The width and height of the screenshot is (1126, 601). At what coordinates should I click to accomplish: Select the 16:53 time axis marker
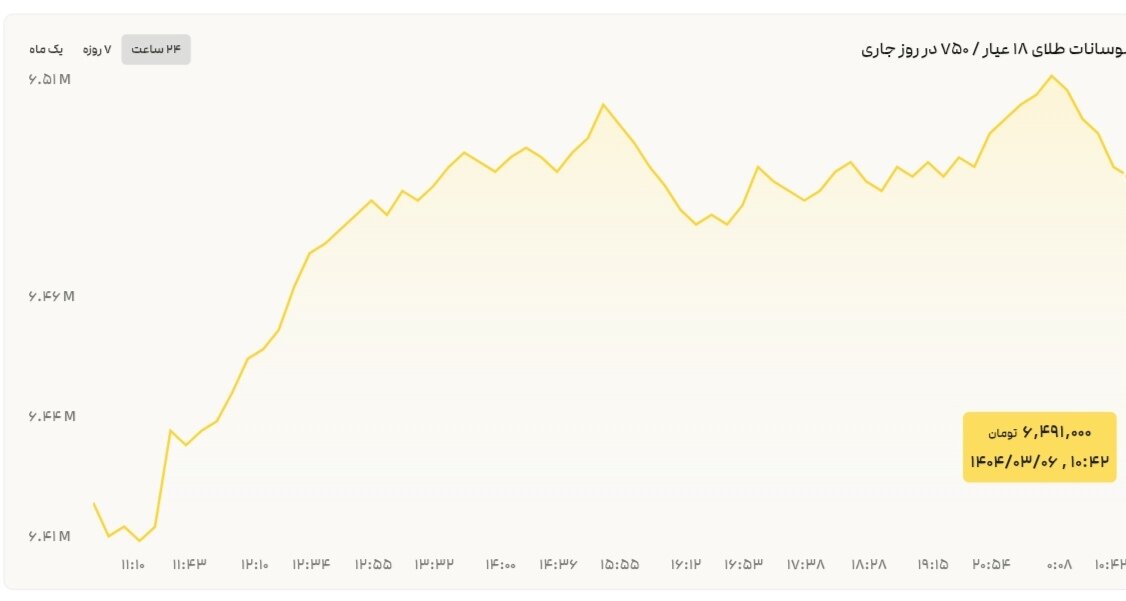tap(744, 565)
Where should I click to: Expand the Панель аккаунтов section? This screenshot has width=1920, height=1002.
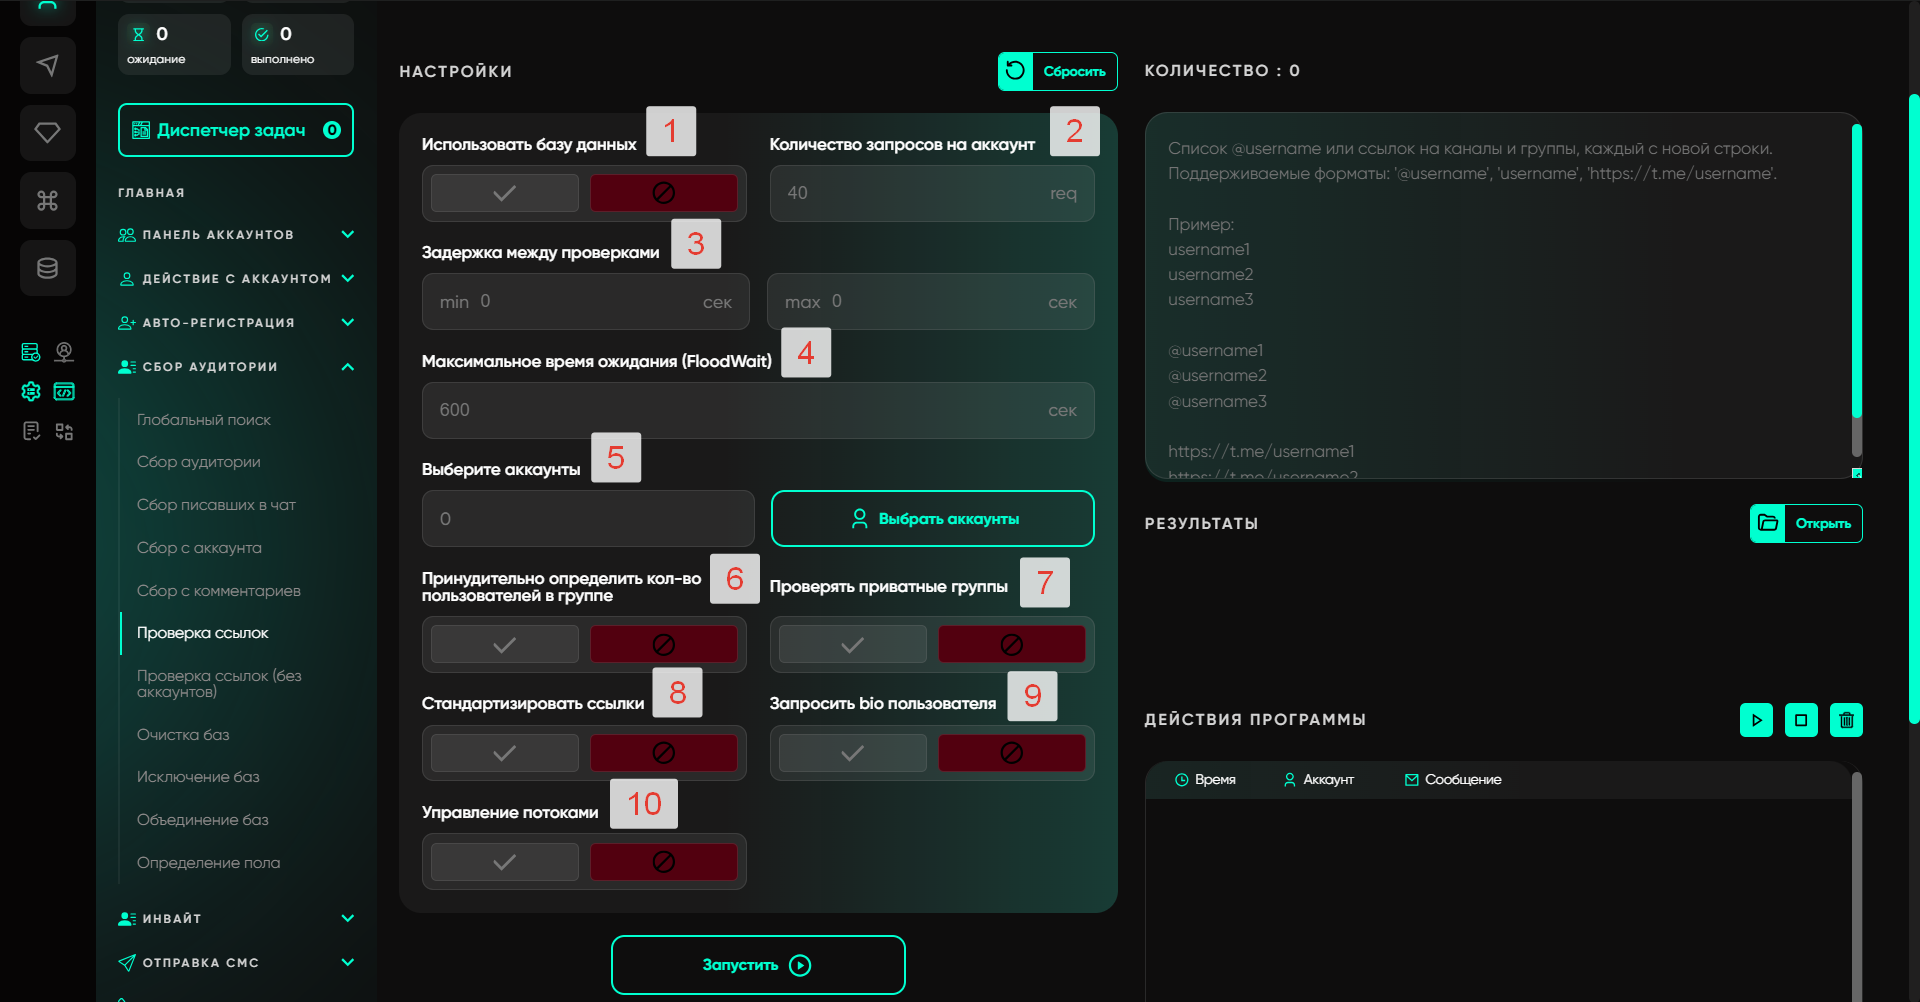tap(347, 235)
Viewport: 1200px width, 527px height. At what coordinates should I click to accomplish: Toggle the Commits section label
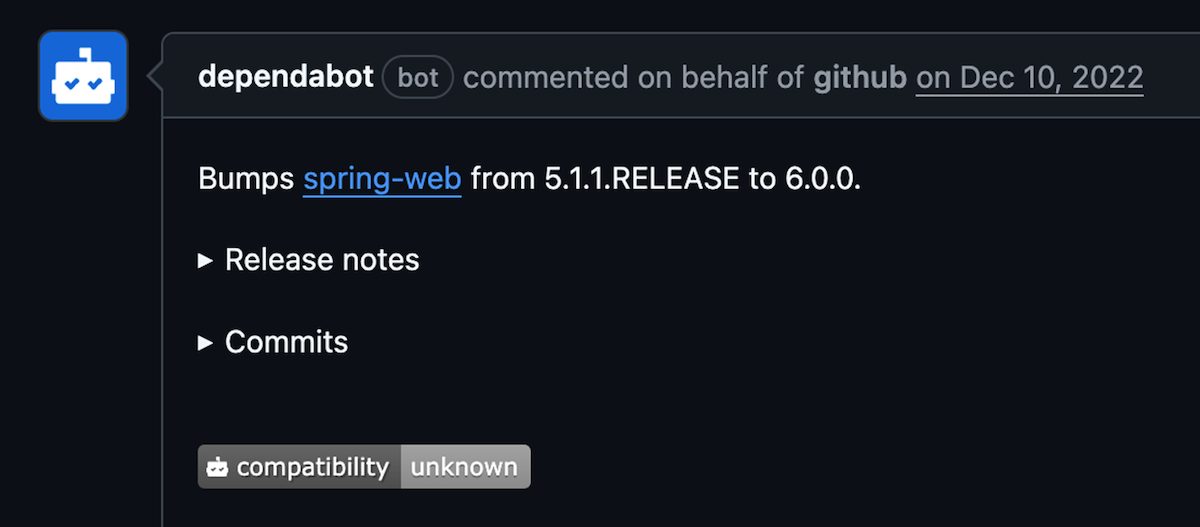pos(287,342)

#### Exercise requirements
Your reply should hold only the lines running from the one with "Viewport: 1200px width, 527px" to the end of the data above, set down exactly, pictures omitted.

#### Completed task
Viewport: 1200px width, 527px height. At what coordinates should I click to accomplish: Toggle the Commits section label
pos(287,342)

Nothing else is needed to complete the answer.